Directions:
Copy out the rows from the line containing "Viewport: 800px width, 500px" through the line containing "Action: click(x=1467, y=622)", both included, keeping the requests, and offset every coordinate in the answers by adding 61.

Input data:

__________________________________________________

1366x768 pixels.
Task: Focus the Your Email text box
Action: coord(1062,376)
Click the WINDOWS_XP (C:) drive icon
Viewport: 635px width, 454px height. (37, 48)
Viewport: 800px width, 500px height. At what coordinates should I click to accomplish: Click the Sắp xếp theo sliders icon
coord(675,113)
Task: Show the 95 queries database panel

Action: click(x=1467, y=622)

__________________________________________________

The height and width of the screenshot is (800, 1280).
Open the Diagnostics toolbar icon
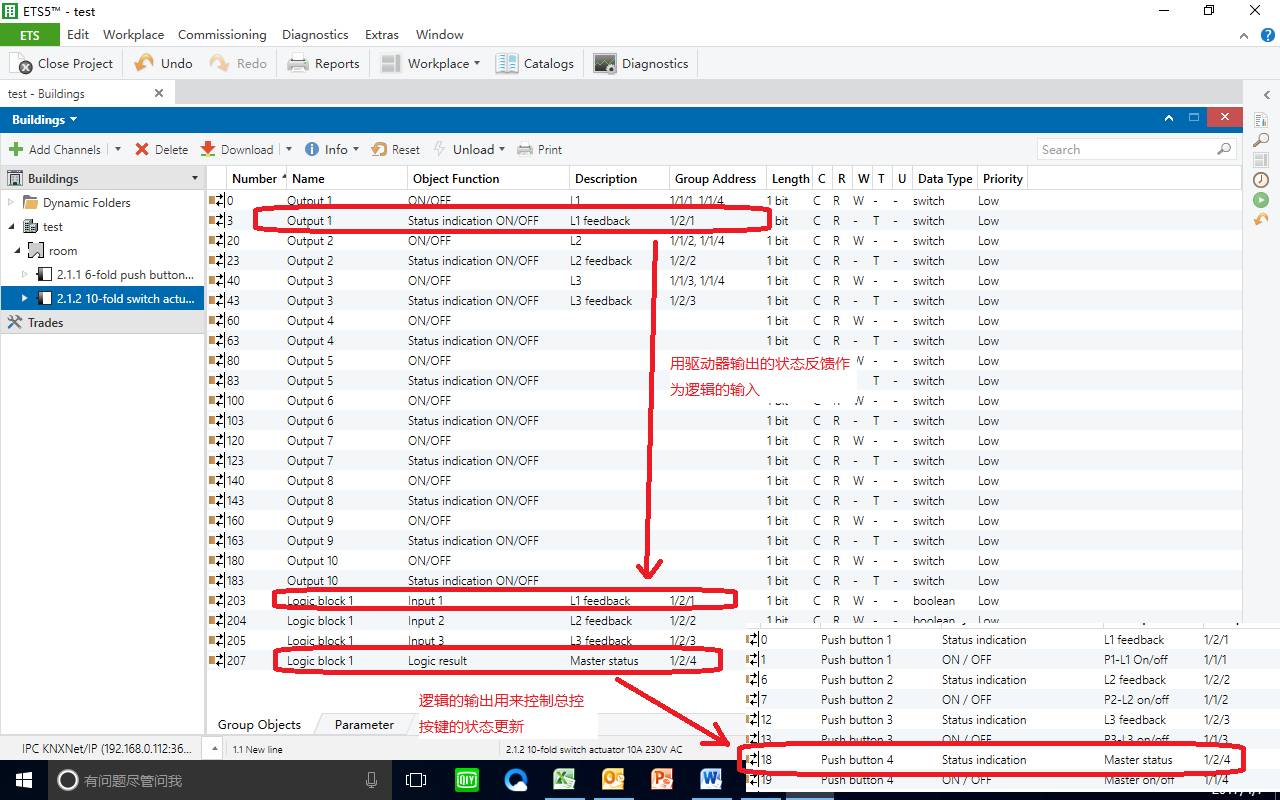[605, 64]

__________________________________________________

Right answer:
Viewport: 800px width, 500px height. At what coordinates should I click to accomplish: Click the Sắp xếp theo sliders icon
coord(736,174)
Task: Show the 95 queries database panel

Action: click(x=1528, y=683)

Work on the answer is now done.